(Provided material)

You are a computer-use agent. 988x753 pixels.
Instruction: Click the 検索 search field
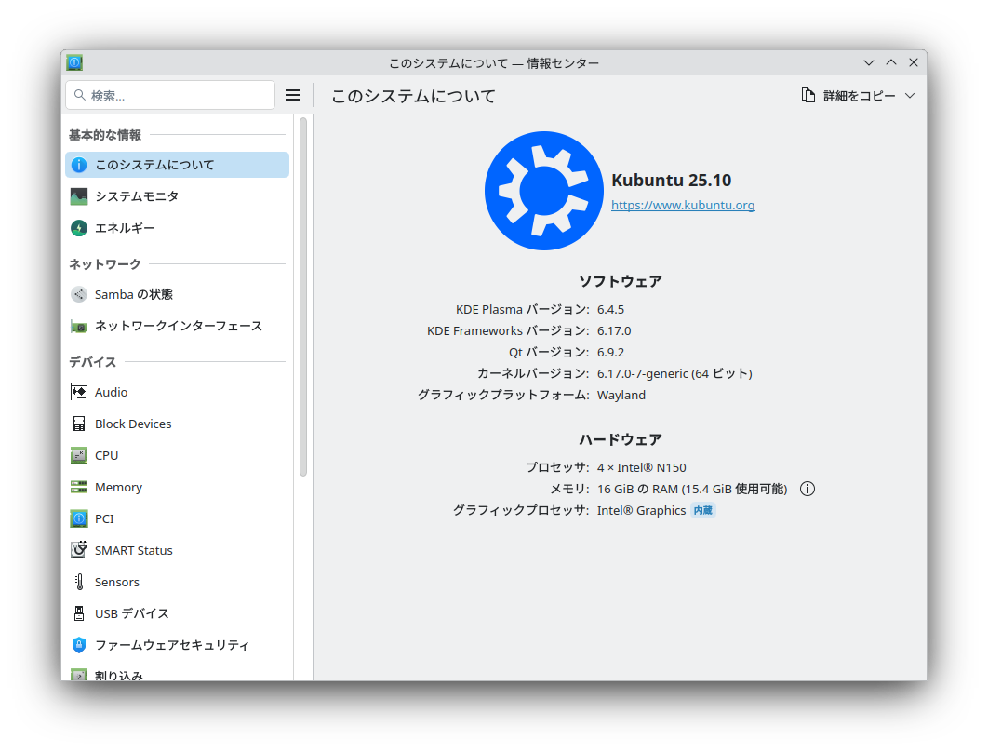(170, 94)
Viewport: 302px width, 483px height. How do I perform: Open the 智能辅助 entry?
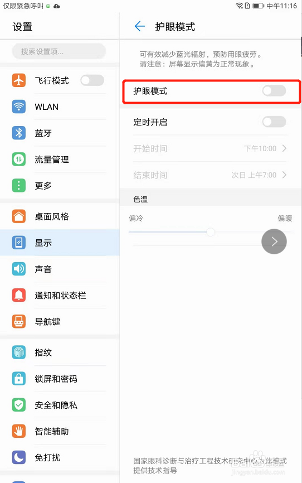tap(60, 431)
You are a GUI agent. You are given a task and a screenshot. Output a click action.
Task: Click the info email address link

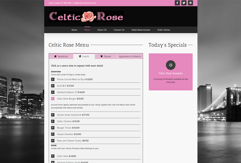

(End Provided material)

[Problem details] For this copy, leave pictures out and reproduce the lines from the one bearing "Instruction: Click the 検索 search field" through the final line of the listing above, both ends included.

[Solution for this task]
Instruction: Click the 検索 search field
(170, 94)
Viewport: 302px width, 483px height. How do I perform: Open the 智能辅助 entry?
tap(60, 431)
You are a GUI agent. You are given a task and a screenshot. Output a click action.
Task: Click the info email address link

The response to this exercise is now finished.